Requirement>
Copy out the part of the listing that opens with the line containing "The width and height of the screenshot is (1456, 829)." and runs through the end of the listing, keeping every line as it stands.

* Begin *

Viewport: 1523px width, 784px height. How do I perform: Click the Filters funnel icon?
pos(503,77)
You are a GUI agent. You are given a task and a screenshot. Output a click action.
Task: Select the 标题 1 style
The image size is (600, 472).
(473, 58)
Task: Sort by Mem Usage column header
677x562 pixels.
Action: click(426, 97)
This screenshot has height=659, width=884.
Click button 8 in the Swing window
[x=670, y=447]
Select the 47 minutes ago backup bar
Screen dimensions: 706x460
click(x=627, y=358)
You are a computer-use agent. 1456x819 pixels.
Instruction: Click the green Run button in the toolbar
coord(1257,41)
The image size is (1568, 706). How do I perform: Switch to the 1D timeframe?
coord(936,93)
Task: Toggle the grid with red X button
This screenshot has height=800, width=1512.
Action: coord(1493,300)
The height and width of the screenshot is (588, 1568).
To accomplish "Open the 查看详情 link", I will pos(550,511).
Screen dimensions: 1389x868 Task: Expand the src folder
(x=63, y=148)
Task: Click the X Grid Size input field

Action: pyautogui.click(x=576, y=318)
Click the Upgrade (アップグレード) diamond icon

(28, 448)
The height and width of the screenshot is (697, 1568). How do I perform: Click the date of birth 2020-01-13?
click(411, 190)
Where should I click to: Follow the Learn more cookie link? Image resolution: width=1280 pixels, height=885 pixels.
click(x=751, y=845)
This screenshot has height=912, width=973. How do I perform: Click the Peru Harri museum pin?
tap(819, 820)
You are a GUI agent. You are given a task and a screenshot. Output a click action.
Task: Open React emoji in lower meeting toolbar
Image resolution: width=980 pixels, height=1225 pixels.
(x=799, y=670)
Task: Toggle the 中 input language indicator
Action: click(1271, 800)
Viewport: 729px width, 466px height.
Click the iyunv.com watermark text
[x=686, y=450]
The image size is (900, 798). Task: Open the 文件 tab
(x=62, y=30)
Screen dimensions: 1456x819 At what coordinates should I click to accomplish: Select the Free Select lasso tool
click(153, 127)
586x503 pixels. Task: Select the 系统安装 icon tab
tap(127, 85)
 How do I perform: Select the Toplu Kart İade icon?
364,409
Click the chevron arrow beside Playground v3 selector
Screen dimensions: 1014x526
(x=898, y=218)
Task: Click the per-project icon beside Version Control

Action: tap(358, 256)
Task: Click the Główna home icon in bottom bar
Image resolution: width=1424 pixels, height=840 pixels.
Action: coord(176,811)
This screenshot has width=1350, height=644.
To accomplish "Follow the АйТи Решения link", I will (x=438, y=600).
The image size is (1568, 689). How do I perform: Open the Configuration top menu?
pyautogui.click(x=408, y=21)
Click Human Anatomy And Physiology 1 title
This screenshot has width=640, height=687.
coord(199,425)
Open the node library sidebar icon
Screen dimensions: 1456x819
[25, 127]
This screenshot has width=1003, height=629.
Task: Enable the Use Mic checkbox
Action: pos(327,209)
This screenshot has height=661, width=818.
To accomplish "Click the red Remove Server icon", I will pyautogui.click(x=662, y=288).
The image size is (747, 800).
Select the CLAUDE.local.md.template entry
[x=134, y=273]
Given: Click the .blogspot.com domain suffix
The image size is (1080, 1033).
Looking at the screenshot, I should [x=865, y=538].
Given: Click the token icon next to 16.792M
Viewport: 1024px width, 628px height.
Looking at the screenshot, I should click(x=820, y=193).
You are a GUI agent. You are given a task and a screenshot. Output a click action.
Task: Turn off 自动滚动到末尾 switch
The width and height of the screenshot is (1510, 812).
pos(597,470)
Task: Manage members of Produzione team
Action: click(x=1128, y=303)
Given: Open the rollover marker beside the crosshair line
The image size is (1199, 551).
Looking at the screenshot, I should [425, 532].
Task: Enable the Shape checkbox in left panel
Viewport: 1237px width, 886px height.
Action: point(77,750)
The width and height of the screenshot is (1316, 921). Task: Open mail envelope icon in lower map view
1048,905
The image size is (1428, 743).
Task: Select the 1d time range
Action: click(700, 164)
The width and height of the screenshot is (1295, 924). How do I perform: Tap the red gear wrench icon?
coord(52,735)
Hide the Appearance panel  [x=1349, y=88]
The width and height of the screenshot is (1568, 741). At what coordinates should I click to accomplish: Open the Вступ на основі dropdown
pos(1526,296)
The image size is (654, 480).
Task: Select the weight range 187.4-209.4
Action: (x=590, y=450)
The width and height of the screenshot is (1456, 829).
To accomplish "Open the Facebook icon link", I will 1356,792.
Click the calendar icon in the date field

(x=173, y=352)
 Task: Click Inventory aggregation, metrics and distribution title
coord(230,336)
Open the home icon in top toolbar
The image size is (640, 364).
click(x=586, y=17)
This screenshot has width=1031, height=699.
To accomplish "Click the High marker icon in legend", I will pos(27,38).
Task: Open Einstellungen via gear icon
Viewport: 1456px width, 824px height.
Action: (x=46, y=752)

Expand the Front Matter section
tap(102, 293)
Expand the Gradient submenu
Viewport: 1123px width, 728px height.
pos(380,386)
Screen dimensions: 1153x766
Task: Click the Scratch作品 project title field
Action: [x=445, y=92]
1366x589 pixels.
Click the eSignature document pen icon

* End *

Solved exercise>
The width and height of the screenshot is (1456, 829).
To accomplish "Open the Facebook icon link", I will 1356,792.
Click the calendar icon in the date field

(x=173, y=352)
 Task: Click Inventory aggregation, metrics and distribution title
coord(230,336)
Open the home icon in top toolbar
The image size is (640, 364).
click(x=586, y=17)
This screenshot has width=1031, height=699.
To accomplish "Click the High marker icon in legend", I will pos(27,38).
Task: Open Einstellungen via gear icon
Viewport: 1456px width, 824px height.
Action: (x=46, y=752)

Expand the Front Matter section
tap(102, 293)
Expand the Gradient submenu
Viewport: 1123px width, 728px height.
pos(380,386)
Screen dimensions: 1153x766
Task: Click the Scratch作品 project title field
Action: [x=445, y=92]
1366x589 pixels.
Click the eSignature document pen icon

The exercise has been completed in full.